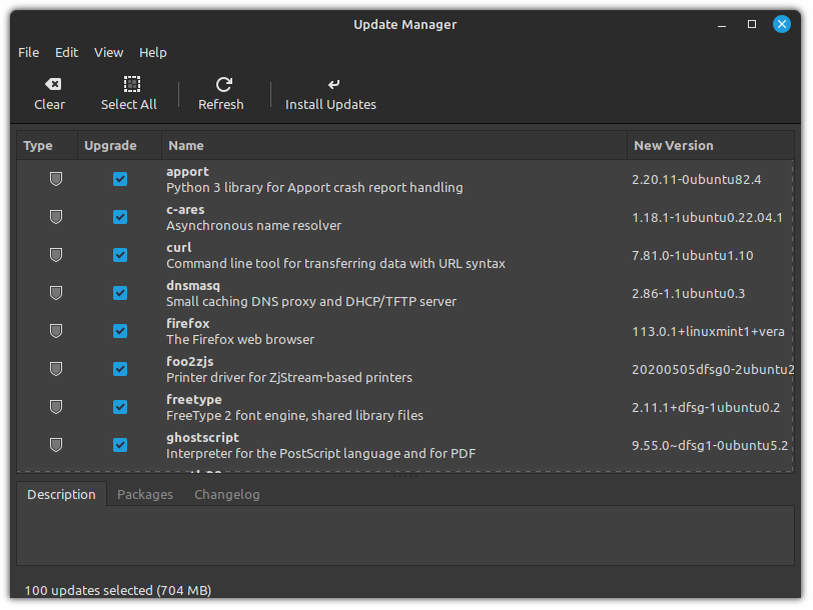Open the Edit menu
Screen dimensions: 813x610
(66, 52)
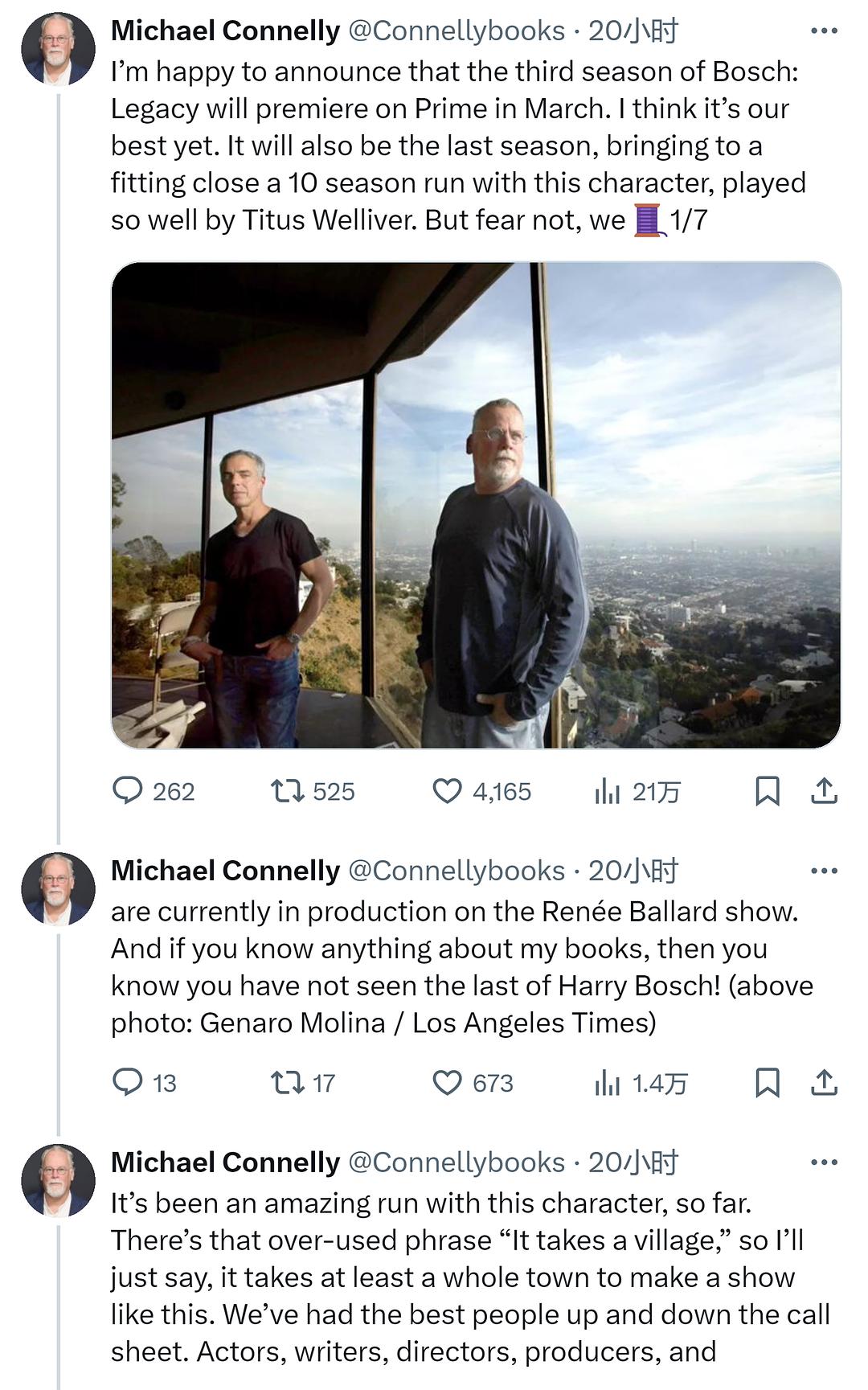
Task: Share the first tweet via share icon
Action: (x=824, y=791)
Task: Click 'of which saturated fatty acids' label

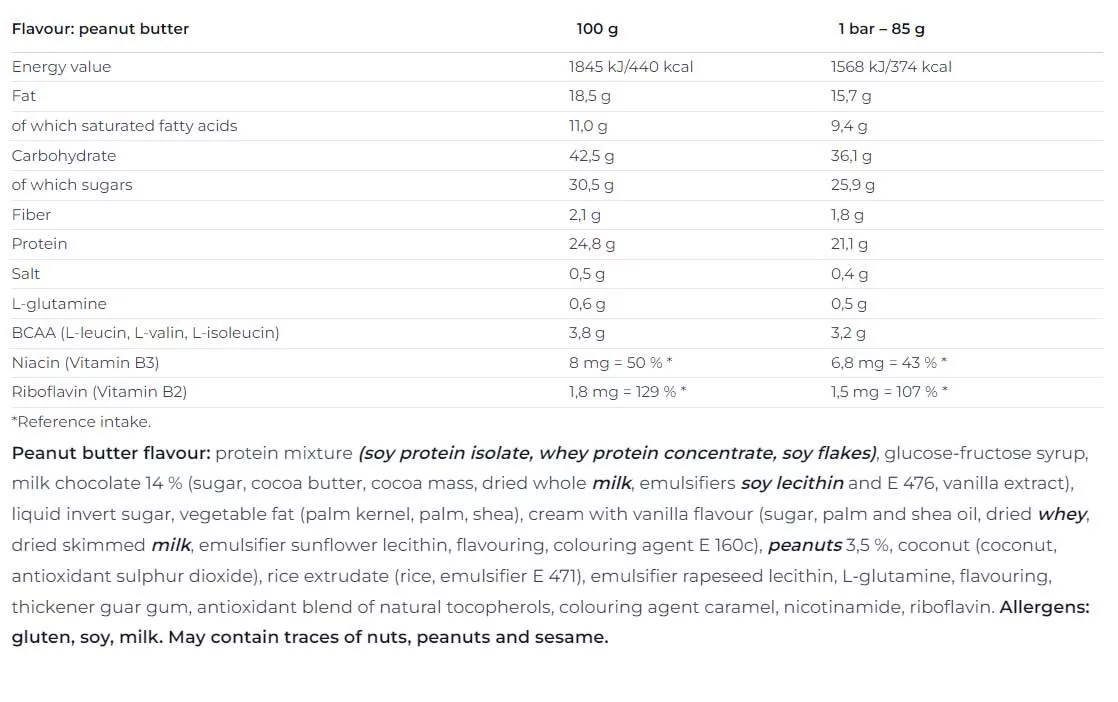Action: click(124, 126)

--------

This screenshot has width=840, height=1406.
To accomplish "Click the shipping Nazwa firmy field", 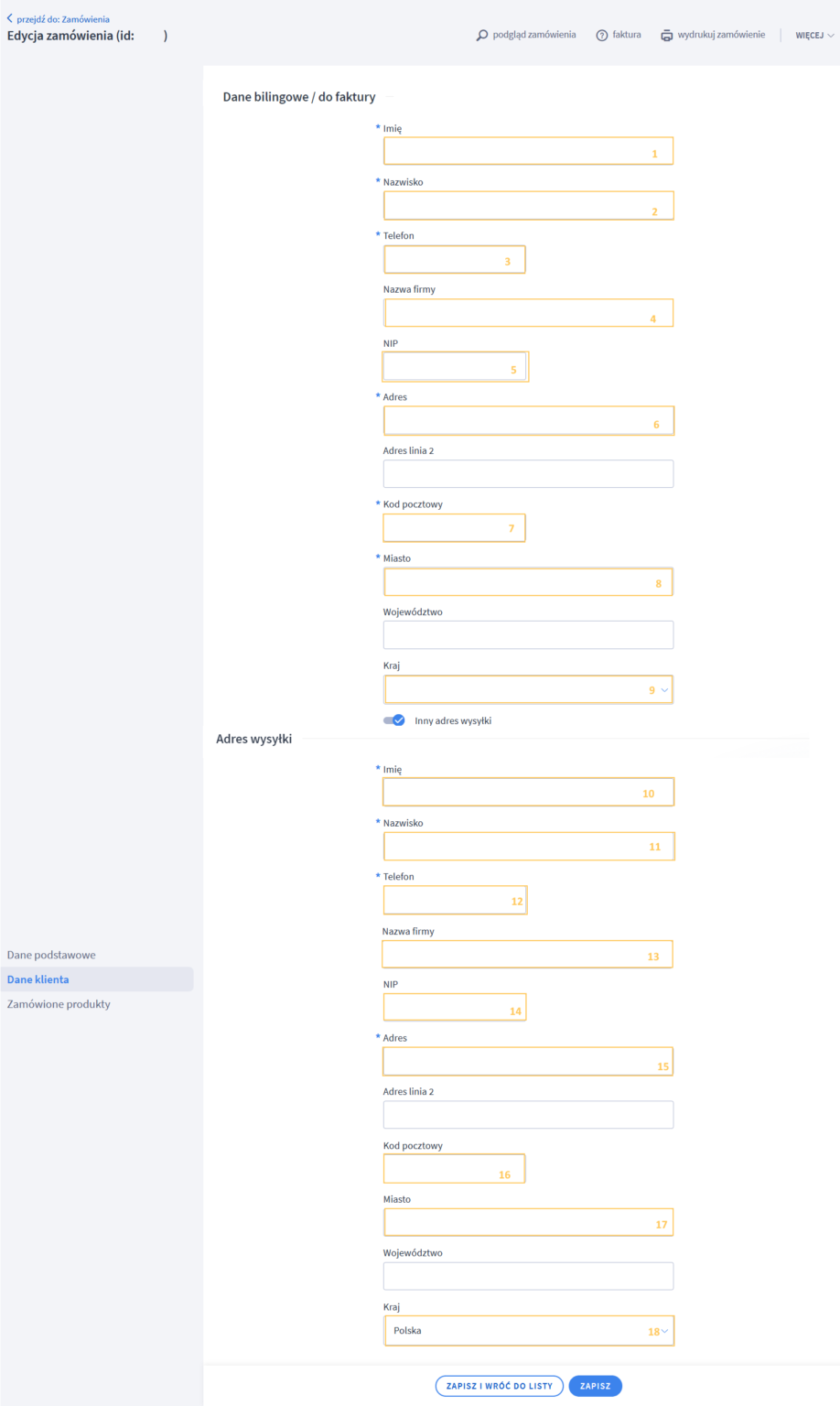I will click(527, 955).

--------

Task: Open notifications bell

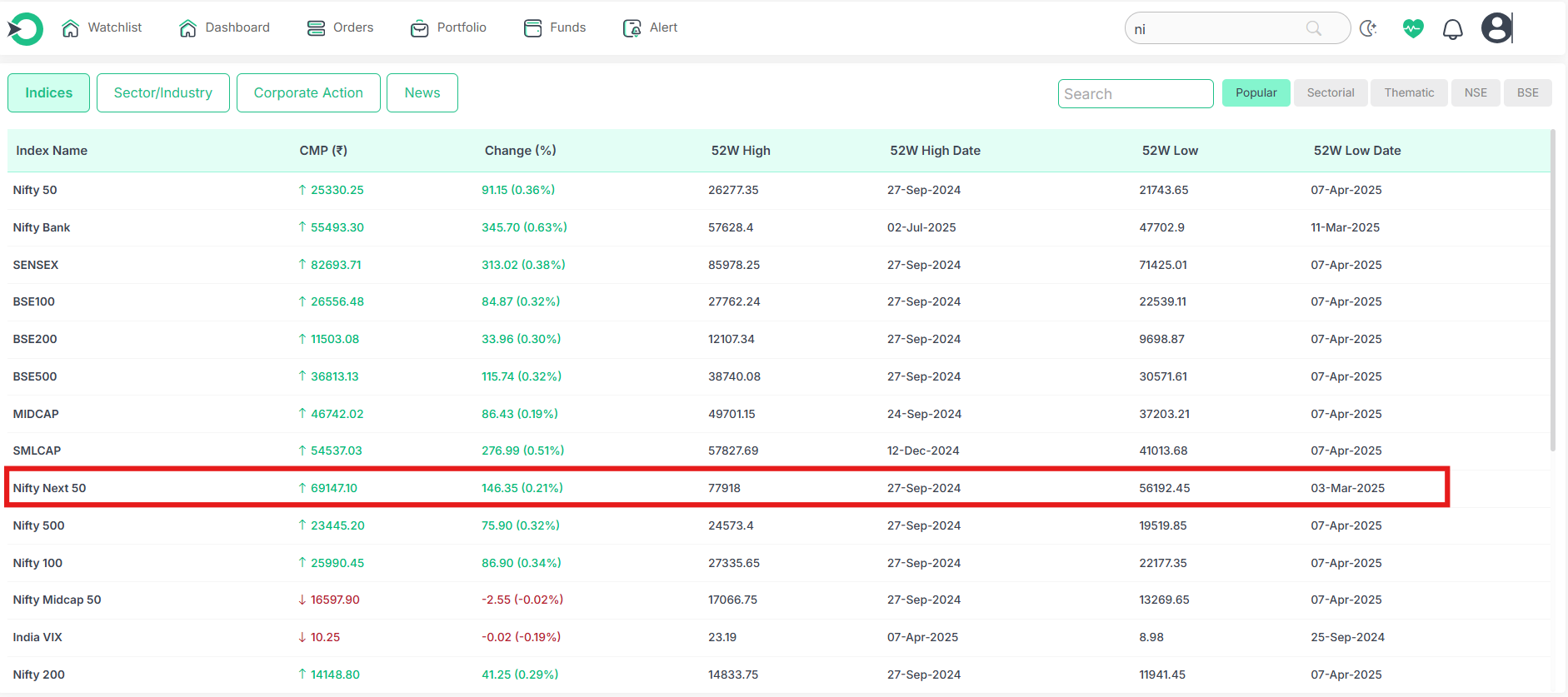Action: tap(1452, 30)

--------

Exercise details: Echo every row from the line containing "Open the Edit menu" down to the line containing "Action: click(124, 126)", both included, and omit the pictures.

Complete response:
Open the Edit menu
Screen dimensions: 813x610
(66, 52)
Task: Share the first tweet via share icon
Action: (x=824, y=791)
Task: Click 'of which saturated fatty acids' label

Action: click(124, 126)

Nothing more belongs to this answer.